___ DATA EXTRACT ___
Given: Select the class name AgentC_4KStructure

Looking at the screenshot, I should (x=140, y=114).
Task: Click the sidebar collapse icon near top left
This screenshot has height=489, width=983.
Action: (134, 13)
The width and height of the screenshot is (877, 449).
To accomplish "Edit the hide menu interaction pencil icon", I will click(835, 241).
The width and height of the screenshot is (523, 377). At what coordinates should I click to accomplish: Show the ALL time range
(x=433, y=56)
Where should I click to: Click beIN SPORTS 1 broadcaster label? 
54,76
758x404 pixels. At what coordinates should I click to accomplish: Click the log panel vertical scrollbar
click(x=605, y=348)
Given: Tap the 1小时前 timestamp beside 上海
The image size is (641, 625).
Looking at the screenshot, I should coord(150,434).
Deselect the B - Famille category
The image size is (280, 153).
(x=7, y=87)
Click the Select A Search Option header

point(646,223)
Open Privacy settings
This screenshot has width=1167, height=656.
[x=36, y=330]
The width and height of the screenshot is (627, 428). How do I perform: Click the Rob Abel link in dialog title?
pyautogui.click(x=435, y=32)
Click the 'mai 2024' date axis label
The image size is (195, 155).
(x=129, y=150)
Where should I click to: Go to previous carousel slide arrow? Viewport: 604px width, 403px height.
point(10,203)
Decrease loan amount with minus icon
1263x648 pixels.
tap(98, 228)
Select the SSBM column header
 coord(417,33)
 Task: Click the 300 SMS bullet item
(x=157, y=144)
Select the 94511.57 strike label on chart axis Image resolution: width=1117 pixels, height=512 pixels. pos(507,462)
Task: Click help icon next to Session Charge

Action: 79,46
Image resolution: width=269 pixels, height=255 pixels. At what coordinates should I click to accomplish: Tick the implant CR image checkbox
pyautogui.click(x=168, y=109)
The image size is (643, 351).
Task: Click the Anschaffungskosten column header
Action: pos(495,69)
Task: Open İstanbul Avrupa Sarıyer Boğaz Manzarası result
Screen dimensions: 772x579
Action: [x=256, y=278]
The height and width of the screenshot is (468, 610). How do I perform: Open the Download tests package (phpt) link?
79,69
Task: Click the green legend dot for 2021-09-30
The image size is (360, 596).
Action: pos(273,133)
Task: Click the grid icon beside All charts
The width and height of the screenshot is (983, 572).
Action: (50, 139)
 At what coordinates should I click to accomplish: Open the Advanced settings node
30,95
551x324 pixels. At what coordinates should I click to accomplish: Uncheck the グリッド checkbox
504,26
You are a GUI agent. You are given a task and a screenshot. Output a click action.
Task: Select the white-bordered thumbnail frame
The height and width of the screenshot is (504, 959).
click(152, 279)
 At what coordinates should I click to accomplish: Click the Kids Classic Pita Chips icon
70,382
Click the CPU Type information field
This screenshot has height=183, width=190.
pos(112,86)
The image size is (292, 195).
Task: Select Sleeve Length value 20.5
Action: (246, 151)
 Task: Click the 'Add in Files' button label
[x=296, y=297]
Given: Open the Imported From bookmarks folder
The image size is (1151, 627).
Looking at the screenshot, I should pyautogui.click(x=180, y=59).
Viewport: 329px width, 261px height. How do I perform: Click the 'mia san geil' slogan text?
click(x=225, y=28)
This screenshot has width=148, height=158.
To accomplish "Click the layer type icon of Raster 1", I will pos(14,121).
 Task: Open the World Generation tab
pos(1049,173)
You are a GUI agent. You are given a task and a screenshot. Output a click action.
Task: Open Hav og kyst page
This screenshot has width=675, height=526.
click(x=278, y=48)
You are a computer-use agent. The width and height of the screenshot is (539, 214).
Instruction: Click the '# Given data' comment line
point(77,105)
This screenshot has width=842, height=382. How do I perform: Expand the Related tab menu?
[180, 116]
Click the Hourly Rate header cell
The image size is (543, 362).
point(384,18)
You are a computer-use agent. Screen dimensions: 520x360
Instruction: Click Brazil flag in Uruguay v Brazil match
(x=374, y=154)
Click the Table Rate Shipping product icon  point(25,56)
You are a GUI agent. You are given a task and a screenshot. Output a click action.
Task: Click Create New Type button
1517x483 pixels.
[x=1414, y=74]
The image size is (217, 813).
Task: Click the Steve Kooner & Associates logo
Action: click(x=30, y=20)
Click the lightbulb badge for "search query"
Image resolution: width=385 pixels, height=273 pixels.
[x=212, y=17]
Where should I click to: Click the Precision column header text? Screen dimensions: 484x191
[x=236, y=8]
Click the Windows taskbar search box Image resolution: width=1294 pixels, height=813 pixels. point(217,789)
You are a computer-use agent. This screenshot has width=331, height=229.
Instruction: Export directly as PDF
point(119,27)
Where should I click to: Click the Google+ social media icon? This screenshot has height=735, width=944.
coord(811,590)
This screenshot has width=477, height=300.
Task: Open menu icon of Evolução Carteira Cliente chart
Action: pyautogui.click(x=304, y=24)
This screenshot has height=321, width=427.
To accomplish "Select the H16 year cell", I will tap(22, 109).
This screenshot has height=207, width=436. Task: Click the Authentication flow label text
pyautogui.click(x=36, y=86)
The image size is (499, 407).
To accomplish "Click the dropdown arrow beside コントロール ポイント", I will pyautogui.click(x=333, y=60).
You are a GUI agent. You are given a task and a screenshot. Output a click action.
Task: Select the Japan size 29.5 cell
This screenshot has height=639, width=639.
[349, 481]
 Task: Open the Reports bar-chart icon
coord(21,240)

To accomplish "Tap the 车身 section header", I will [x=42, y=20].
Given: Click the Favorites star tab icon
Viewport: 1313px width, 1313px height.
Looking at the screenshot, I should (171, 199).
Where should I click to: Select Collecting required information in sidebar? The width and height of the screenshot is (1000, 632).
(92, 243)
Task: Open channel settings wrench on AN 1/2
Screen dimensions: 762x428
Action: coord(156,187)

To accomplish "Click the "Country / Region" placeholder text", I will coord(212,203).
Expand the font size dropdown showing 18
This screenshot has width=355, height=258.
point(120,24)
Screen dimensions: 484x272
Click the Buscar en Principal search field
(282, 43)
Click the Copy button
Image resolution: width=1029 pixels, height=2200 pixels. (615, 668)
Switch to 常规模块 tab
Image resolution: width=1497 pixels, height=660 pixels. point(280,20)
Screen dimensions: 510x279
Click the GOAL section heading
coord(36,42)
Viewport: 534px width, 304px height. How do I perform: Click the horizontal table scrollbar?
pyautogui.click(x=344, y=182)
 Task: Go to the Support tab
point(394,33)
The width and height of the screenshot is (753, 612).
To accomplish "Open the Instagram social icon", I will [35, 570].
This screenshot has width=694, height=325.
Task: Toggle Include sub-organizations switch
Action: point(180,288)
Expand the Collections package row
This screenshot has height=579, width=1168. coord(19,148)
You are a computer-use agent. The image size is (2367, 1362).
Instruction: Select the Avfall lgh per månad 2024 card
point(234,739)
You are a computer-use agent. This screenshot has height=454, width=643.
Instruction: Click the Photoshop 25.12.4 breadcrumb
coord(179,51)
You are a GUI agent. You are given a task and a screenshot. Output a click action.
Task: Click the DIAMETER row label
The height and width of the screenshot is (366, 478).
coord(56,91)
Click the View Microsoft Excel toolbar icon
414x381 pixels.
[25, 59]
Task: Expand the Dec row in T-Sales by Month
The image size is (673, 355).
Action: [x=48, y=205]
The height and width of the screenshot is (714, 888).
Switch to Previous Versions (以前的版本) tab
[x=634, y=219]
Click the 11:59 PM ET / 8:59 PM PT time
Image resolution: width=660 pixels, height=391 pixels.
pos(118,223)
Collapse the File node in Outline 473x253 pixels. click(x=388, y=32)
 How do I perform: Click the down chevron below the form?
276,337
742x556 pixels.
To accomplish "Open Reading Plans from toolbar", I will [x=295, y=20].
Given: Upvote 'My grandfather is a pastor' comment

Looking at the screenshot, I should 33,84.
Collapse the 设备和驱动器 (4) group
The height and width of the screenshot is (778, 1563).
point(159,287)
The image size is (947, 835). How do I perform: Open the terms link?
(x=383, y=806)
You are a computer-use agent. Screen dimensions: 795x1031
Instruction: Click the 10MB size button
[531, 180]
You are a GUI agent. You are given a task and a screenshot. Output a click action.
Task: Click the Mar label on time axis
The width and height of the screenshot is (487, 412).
___
Give back precisely the lines above that start at the line containing "Screen dimensions: 772x579" and end at the line containing "Task: Click the green", inclusive. No other lines belong in the output.

◆ RESULT FOR THIS TASK ◆
Screen dimensions: 772x579
Action: [x=256, y=278]
The height and width of the screenshot is (468, 610). How do I perform: Open the Download tests package (phpt) link?
79,69
Task: Click the green legend dot for 2021-09-30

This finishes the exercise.